Craft finds Blackalicious with room to breathe
In a hip-hop world dominated by long-distance collaborations-wherein rappers and producers rarely ever work together in the same studio-Blackalicious' Chief Xcel is an anomaly, a producer who has never made beats for an absentee MC. As a result, he has never worked outside his immediate camp, which includes Portland's Lifesavas, fellow Oakland native Lateef the Truth Speaker (with whom he collaborates under the name Maroons), and his long-time Blackalicious collaborator Gift of Gab. If that working style has meant his profile is lower than comparably prolific West Coast counterparts like the Alchemist, Xcel does not seem too concerned.
"One thing I want to make clear is that I've never been interested in being insular," says the native Californian, reached at his East Oakland home. "I'm always down to produce for people, but the thing that makes me different from most producers is that I don't make beat CDs and send them out to a hundred different MCs. I don't sell beats to the highest bidder. If I'm going to make music for someone, I'm only going to do it if I can tailor-make things specifically for them. That's the only way I know how to work."
The producer has been collaborating with live musicians for years now-notably on Blackalicious' kaleidoscopic sophomore album, Blazing Arrow (2002)-a practice that aligns him more closely with studio pioneers like Quincy Jones than with bedroom beatmakers like Marley Marl. In truth, his approach is a composite of both schools; an insatiable crate digger, Xcel always starts with samples, building up rhythm tracks and melodic themes on his industry-standard MPC-3000 sampler. That is precisely how he conceived all the songs on the new Blackalicious album, The Craft. Hitting the streets on September 27, the disc was given added life by the embellishments of Xcel's five-piece band.
"The really important thing is that all of the players had a very solid foundation in hip-hop," says the producer of his band, which included members of Femi Kuti's touring outfit. "I would present them with a demo track and after they got a feel for it, I'd strip away all the elements except the kicks, the snares, and high hats. Then they'd go in and play all the missing parts verbatim. Once they had that down, I'd let them go crazy with it. Afterwards, my task was to go in and re-analyze and re-sample all that material to build up the final track."
On Blazing Arrow, those methods yielded an incredibly dense recording, one crammed with so many ideas that it was hard to digest in a single sitting.

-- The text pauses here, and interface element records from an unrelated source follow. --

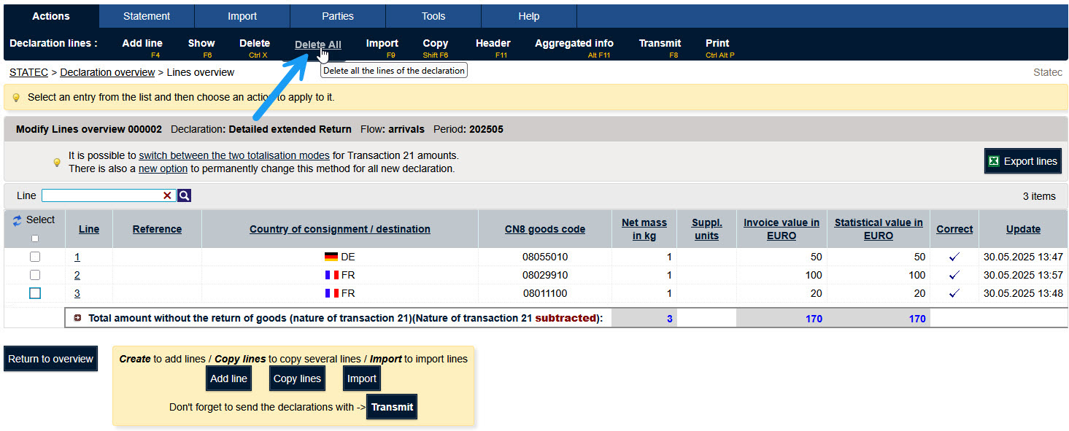Tick the checkbox for line 1

tap(35, 257)
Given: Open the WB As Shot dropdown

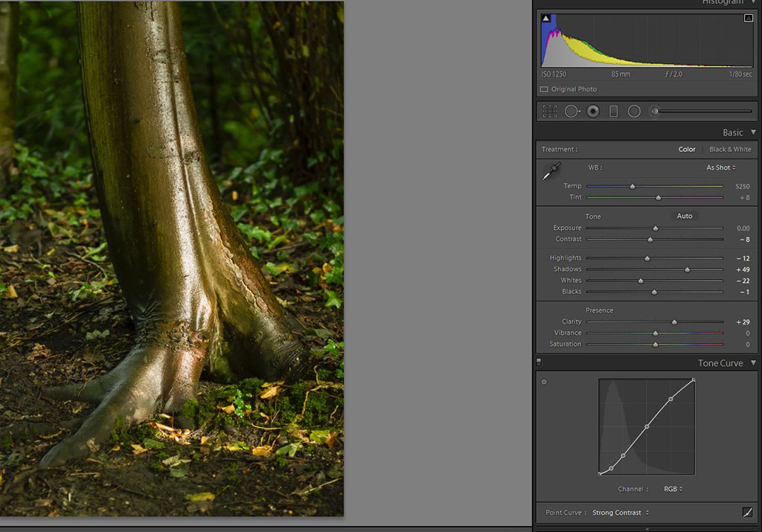Looking at the screenshot, I should point(720,168).
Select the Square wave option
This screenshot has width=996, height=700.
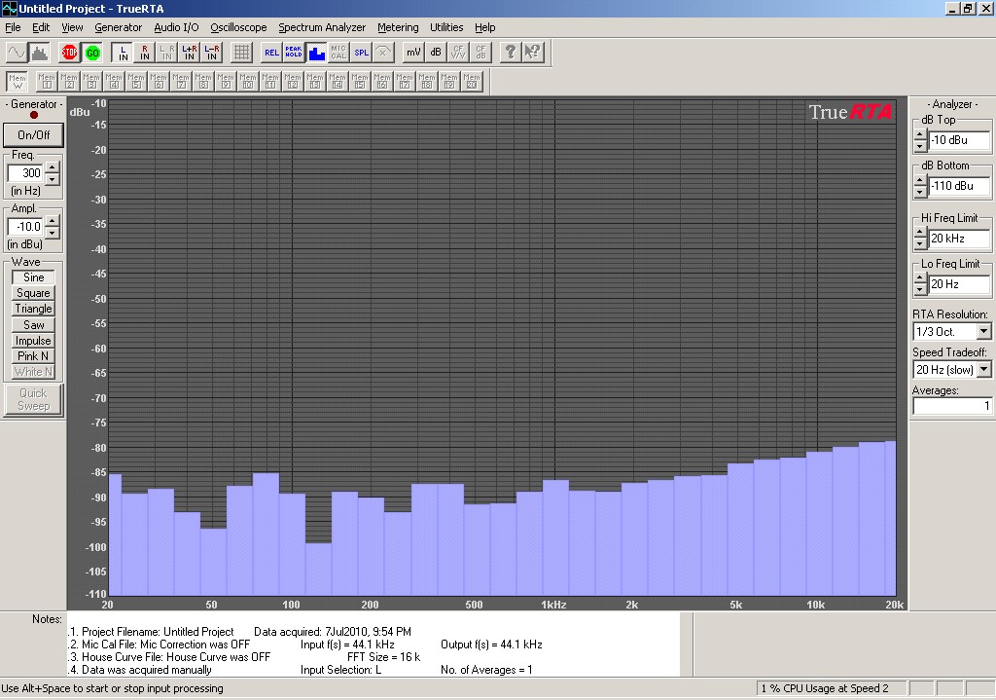[x=33, y=293]
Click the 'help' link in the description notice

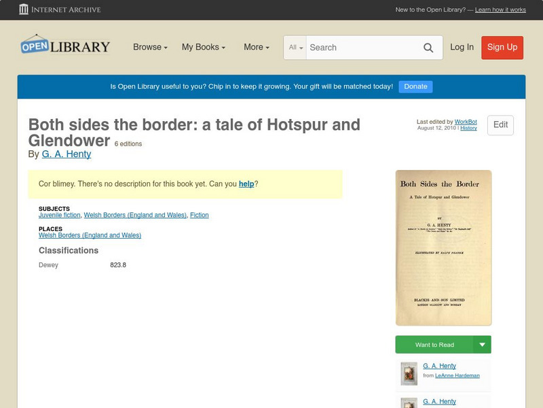tap(247, 184)
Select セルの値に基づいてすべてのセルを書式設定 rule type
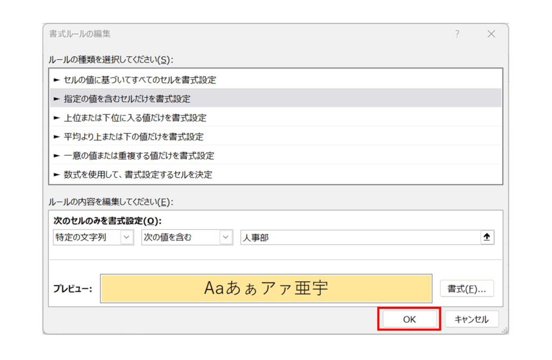Viewport: 552px width, 360px height. pyautogui.click(x=140, y=80)
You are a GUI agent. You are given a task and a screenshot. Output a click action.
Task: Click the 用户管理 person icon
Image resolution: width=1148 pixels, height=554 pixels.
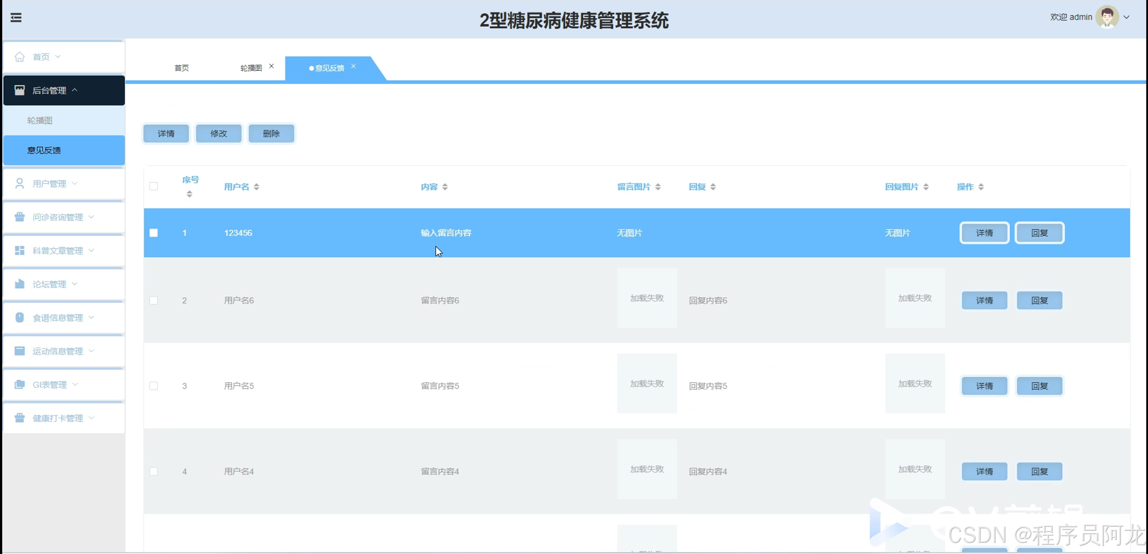(19, 184)
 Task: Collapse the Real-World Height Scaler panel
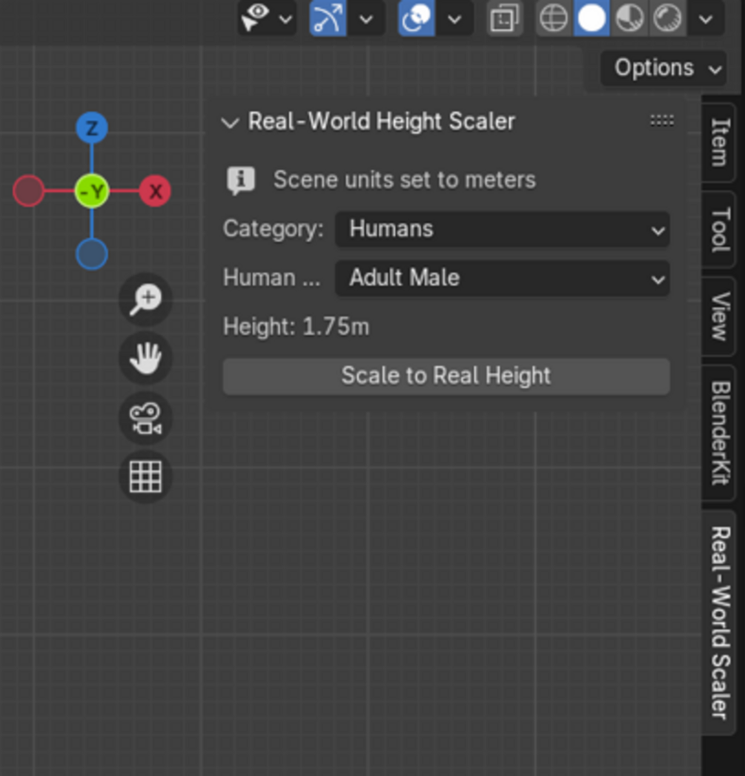pos(231,122)
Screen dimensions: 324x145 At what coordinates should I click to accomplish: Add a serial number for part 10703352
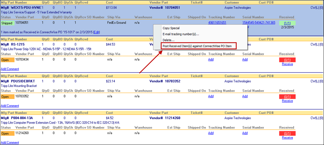(x=245, y=96)
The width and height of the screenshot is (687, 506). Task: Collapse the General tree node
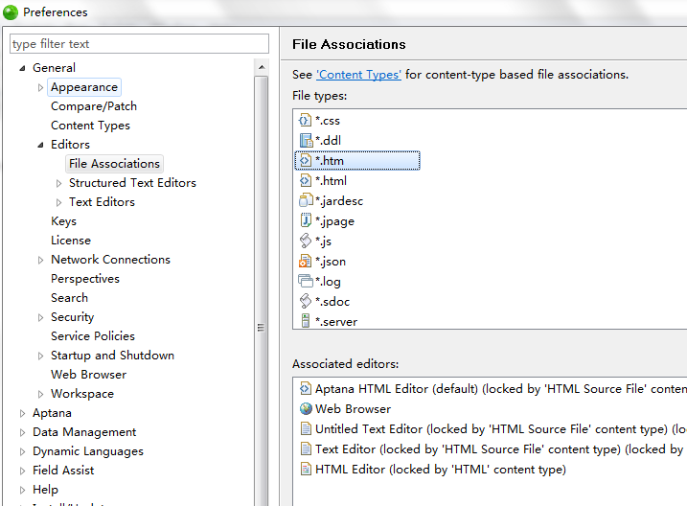tap(22, 68)
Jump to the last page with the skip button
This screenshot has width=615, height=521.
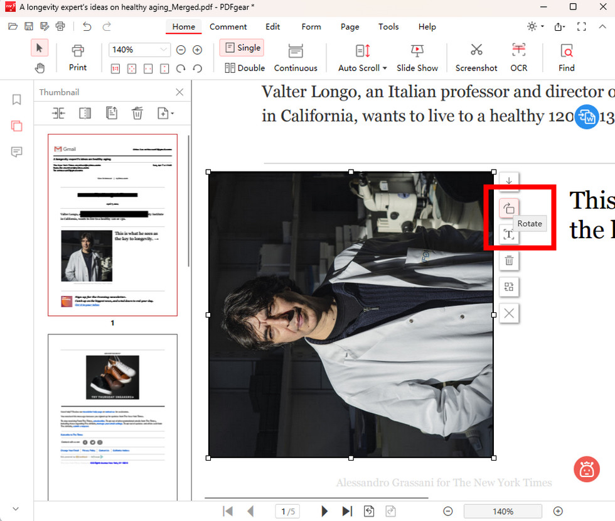pos(346,511)
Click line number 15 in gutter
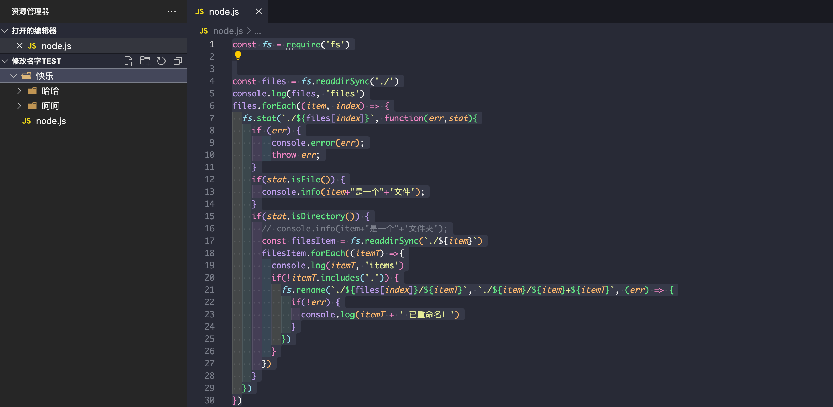833x407 pixels. tap(209, 216)
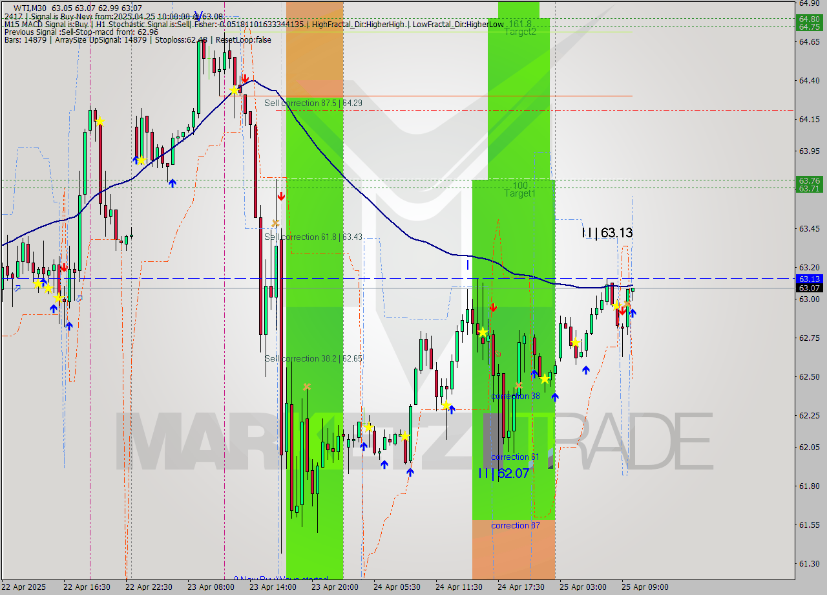Select the yellow star marker near 62.50
Viewport: 827px width, 595px height.
coord(546,378)
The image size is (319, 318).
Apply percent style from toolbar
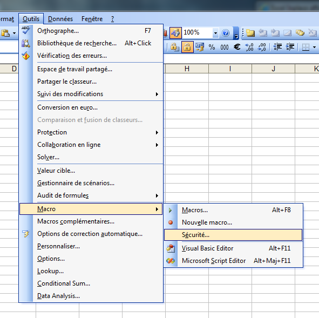coord(212,47)
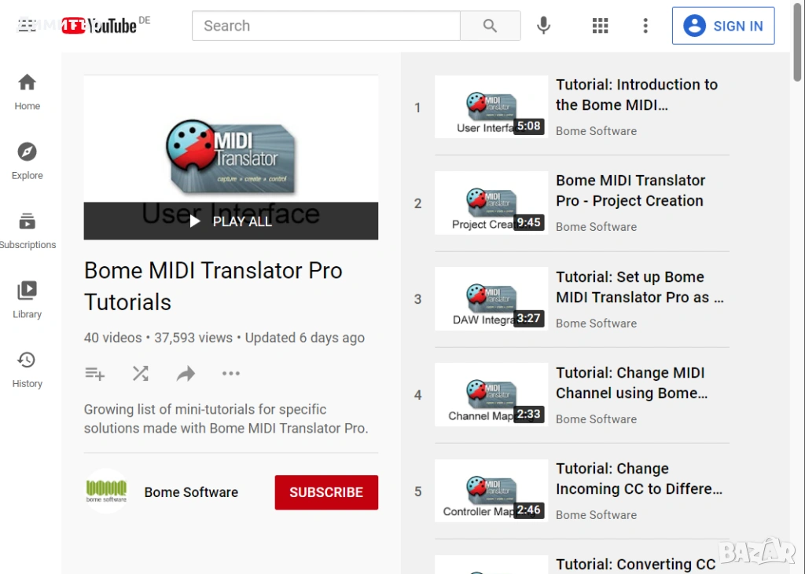Activate voice search microphone
Image resolution: width=805 pixels, height=574 pixels.
[x=543, y=26]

The Craft, on the other hand, is positively airy, its musical themes more vivid for being given plenty of room to breathe. That's especially true of "Black Diamonds & Pearls", a tearjerking soul number propelled by little more than a melodic bass lick and wispy hints of percussion. On top of it all floats Gab, holding forth on such unfashionable topics as divinity and motherhood, the only subjects imaginable for such a gorgeous tune.